As I tell clients, sometimes we just need to get fed up with our own silliness. Especially as women, we need to stop our obsession with self-grooming. Because I don’t think in all-or-nothing ways, I’m not suggesting that we give up caring about our appearance. It’s fine to care but, as with eating, we need to be able to say when enough is enough.
We acquire this mistaken idea that we need to look a certain way from our personal family experience growing up and from the culture we live in. For most of us, the culture educates us about how to look through the media and celebrities: our goal should be to look young, fashionable, thin, lean and healthy at all times in all places. We’re not actually taught how to take care of ourselves except in superficial ways like massages and facials. We’re taught that self-care is predicated on how we look in the mirror.
Add to culture having parents or other significant care-takers who were over-focused on looks, and it’s almost inescapable not to succumb to this fixation. Sometimes, however, we go in the opposite direction, which is saying and acting like we don’t give a hoot what we look like.
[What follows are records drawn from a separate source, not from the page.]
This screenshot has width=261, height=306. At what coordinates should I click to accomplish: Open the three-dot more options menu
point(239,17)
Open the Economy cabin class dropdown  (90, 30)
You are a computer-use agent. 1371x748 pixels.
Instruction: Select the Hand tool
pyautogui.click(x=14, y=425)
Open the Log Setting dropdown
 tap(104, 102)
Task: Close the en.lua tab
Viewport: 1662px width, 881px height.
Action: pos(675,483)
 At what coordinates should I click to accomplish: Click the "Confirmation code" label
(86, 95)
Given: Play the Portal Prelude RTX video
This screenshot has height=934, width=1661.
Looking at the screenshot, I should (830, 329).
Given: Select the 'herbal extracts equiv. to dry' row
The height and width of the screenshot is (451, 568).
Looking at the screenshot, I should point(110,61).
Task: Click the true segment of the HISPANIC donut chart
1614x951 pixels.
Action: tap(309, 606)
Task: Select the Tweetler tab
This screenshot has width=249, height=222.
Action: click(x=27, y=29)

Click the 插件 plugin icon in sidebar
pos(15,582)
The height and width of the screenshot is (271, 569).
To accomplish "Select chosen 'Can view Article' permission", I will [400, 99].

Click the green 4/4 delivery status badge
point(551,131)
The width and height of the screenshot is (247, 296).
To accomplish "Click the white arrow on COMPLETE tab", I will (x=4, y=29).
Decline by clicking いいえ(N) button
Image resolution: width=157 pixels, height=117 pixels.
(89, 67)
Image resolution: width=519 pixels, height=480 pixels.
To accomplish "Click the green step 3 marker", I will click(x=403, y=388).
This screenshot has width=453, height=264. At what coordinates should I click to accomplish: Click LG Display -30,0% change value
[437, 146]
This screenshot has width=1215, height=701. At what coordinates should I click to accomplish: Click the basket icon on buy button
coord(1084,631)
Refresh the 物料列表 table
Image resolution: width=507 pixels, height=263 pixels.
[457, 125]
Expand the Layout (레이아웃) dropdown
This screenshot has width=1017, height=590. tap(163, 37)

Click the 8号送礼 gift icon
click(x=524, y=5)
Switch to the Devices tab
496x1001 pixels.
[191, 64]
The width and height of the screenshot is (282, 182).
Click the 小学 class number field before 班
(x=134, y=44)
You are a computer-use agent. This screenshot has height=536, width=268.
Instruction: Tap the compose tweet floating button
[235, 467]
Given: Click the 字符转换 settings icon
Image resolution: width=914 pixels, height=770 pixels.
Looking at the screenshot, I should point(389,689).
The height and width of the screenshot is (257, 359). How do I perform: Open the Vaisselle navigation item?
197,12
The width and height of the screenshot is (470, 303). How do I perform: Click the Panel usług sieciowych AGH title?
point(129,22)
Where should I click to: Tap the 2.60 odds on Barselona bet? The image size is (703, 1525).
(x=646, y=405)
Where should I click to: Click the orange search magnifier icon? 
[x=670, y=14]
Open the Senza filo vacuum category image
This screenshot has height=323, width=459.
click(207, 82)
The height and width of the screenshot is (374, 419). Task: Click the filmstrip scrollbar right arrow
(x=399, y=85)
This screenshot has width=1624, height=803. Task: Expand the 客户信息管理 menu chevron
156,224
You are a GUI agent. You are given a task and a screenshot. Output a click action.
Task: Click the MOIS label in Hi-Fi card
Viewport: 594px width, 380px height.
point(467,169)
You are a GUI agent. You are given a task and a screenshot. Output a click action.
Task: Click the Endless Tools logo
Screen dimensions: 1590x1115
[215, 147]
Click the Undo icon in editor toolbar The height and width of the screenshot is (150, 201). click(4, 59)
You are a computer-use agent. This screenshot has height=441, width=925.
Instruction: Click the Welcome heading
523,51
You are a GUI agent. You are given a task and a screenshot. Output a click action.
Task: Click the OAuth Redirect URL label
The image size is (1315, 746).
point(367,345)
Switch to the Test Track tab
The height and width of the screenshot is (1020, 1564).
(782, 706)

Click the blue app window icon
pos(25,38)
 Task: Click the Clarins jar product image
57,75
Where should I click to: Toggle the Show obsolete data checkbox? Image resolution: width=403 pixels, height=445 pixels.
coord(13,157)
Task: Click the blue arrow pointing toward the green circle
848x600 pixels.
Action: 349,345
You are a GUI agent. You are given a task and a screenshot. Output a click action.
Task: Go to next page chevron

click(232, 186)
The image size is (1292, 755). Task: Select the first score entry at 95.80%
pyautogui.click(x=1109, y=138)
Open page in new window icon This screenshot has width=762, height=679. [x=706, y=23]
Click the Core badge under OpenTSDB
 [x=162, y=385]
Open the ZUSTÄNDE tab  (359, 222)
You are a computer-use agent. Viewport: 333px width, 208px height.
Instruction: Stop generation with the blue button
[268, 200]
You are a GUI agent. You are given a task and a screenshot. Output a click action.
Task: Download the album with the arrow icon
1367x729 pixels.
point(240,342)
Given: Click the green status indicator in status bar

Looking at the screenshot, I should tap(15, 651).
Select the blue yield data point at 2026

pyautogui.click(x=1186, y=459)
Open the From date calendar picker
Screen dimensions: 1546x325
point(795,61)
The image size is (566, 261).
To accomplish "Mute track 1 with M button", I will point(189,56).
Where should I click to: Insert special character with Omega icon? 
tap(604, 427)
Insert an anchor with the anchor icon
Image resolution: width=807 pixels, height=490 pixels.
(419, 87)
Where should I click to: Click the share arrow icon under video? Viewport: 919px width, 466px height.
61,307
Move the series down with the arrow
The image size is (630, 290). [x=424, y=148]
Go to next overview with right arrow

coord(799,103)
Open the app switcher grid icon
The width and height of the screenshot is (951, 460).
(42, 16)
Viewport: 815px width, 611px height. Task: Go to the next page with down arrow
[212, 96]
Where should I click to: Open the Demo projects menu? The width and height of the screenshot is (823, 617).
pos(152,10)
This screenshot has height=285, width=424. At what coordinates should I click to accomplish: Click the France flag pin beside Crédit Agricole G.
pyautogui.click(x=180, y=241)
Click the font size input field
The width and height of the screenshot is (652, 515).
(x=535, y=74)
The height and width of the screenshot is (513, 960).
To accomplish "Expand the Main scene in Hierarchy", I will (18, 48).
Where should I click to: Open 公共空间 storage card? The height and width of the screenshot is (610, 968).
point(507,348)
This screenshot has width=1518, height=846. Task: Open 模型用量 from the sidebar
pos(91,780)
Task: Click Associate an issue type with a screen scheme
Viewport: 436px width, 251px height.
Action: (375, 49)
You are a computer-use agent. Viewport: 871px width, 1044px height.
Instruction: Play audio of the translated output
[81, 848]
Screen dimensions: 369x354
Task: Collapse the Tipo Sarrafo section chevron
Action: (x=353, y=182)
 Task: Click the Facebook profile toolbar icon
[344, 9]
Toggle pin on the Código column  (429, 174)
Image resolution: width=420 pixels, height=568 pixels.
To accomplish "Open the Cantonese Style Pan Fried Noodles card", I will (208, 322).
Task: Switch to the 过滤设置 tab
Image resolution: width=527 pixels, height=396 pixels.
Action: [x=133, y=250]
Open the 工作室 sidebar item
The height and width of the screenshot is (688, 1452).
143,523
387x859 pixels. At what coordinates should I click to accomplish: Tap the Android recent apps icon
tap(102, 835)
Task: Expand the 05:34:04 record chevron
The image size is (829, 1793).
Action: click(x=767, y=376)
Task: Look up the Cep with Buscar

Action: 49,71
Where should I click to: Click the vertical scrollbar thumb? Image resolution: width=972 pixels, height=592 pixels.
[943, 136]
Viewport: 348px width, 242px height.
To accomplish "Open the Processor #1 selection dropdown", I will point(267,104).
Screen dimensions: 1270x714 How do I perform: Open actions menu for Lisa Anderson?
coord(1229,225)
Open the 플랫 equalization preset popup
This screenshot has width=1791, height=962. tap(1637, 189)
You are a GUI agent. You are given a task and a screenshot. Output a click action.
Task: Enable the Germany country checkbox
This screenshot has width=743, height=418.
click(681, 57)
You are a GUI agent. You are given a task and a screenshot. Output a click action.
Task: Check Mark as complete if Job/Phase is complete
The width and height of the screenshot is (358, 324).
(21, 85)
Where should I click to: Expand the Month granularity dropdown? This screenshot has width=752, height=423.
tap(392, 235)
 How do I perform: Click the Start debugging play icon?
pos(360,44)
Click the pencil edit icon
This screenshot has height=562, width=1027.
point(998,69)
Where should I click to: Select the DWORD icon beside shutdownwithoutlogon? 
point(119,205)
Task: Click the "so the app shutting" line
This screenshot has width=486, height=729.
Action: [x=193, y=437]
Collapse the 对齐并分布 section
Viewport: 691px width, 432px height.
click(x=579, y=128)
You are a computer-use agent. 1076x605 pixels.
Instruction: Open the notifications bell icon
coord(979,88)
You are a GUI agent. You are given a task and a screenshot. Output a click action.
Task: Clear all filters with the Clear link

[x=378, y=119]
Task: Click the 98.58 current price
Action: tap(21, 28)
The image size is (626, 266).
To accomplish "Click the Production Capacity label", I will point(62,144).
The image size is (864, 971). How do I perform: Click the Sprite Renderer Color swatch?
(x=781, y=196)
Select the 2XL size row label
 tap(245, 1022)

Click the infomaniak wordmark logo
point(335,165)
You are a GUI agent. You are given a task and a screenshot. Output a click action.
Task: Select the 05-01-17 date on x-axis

This kind of sad rebellion doesn’t come from maturity but is our I’ll-show-you way of pretending to our parents that we are independent from them and can think for ourselves. Except that truly thinking for ourselves does not necessarily mean being the opposite of what they are or want us to be.
You are at risk of an appearance pre-occupation if you had parents (like mine) who fussed over their own appearance beyond what was necessary, or if they fretted over how you looked when you probably looked fine. The message they gave you—the one I got—was that at all times you must be concerned with your hair, posture, neatness, clothes, and in compliance with whatever was in fashion. You couldn’t throw on any old thing if you were leaving the house. Sometimes you couldn’t even wear it in the house. No place was safe from the appearance police.
There is hope for us. One day a client showed up to session in a totally mismatched outfit. In fact, each item of clothing or accessory clashed with all others. She did it to prove it’s possible to survive such a thing and to feel free. I hope to follow in her footsteps someday, perhaps wearing a pair of mismatched shoes which I once did by accident in downtown Boston—and no one even noticed!